**Tujuan Latihan:** Tuliskan ulang baris-baris catatan di bawah ini tanpa perubahan apa pun, mulai dari baris yang memuat "Find the location of a" dan berakhir pada baris terakhir catatan, dengan kedua batas tersebut disertakan. Gambar tidak perlu dicantumkan dalam jawaban.

**Catatan yang Tersedia:**
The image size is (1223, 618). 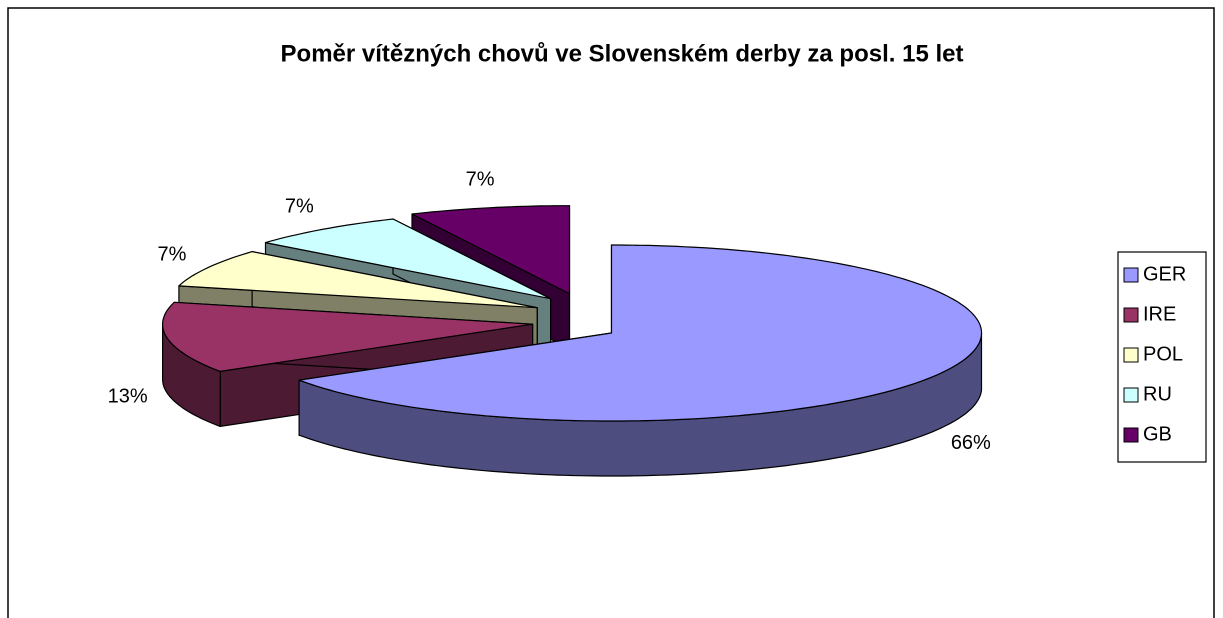 What do you see at coordinates (1158, 394) in the screenshot?
I see `legend-label: RU` at bounding box center [1158, 394].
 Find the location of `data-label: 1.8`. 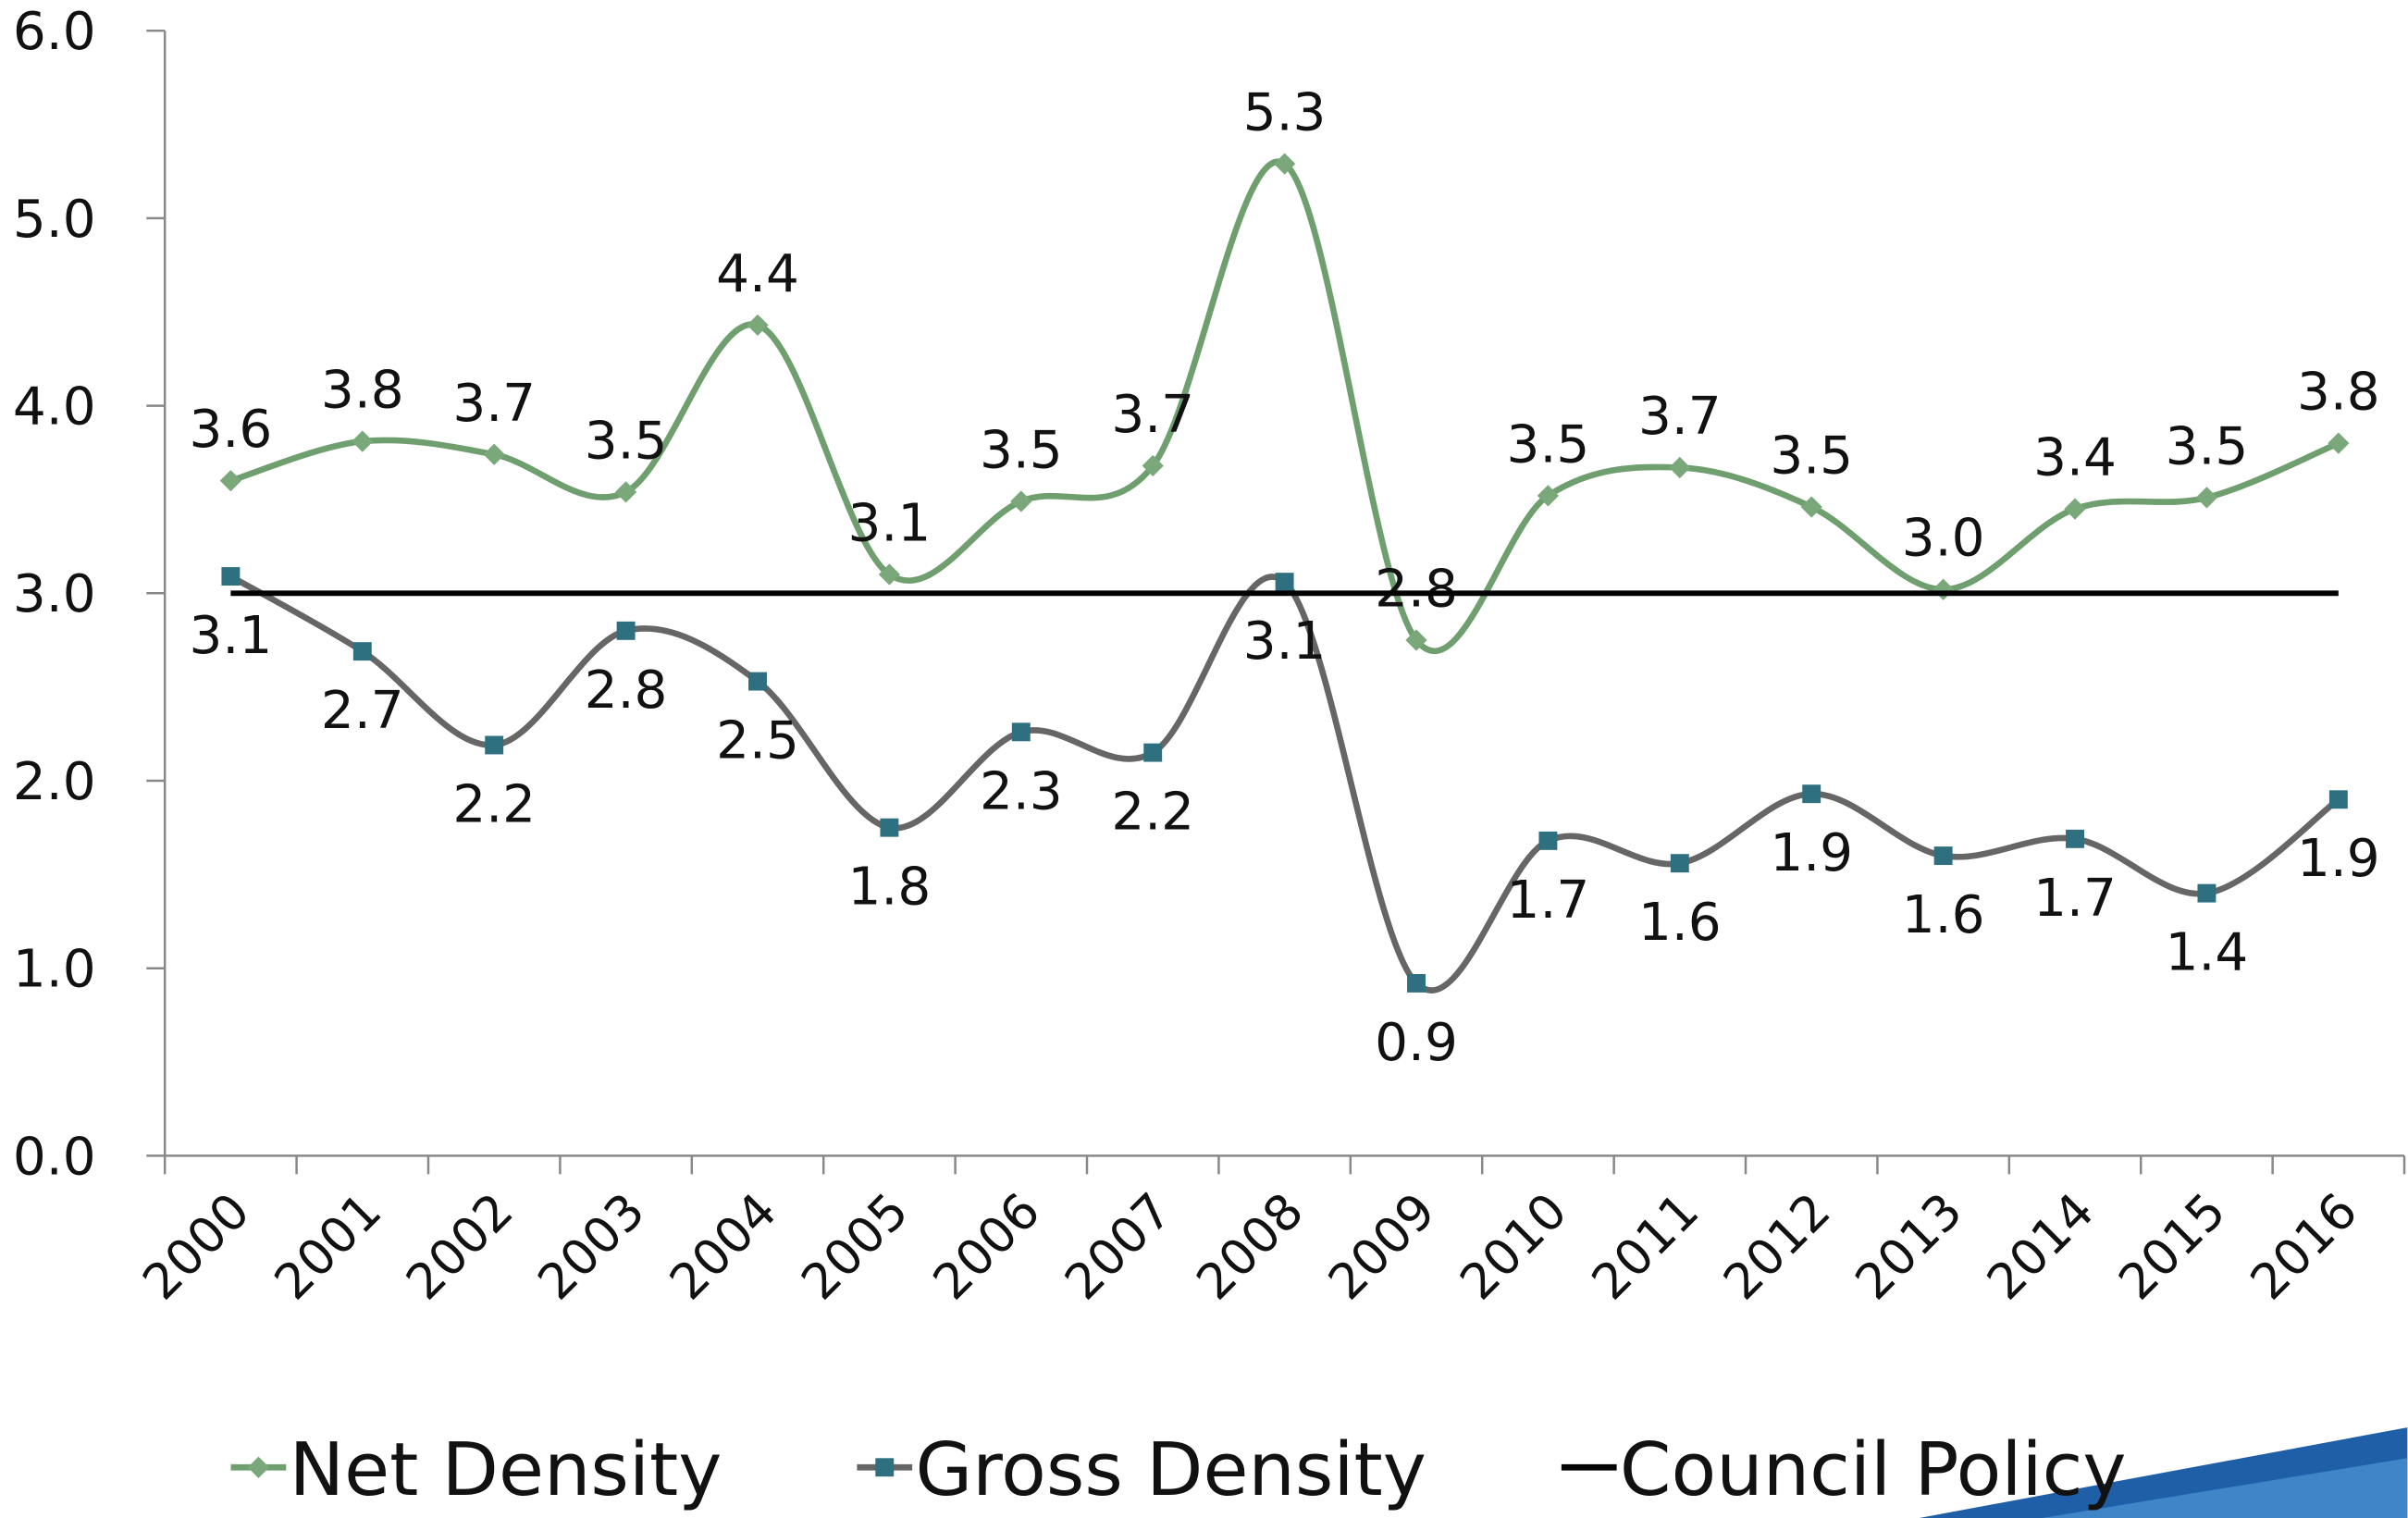

data-label: 1.8 is located at coordinates (890, 888).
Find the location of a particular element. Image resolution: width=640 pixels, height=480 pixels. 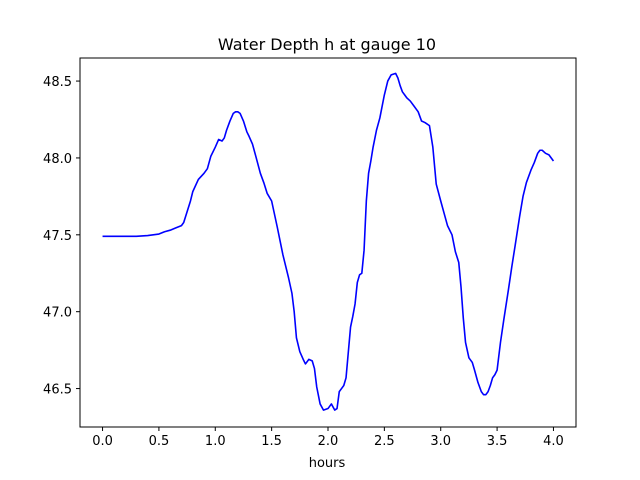

y-tick-label: 48.5 is located at coordinates (58, 82).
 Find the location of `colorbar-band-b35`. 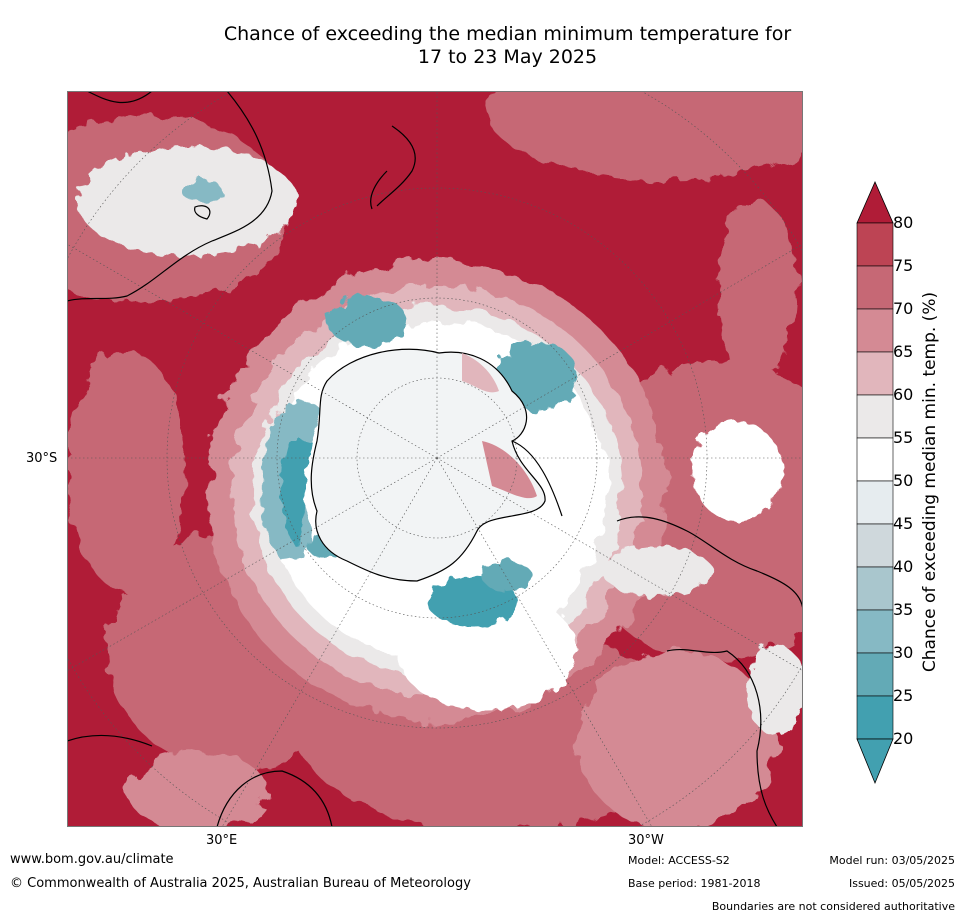

colorbar-band-b35 is located at coordinates (875, 588).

**Jawaban:**
Find the location of a particular element. Image resolution: width=640 pixels, height=480 pixels. 

y-tick-label: 48.5 is located at coordinates (58, 82).
 Find the location of `colorbar-band-b35`. 

colorbar-band-b35 is located at coordinates (875, 588).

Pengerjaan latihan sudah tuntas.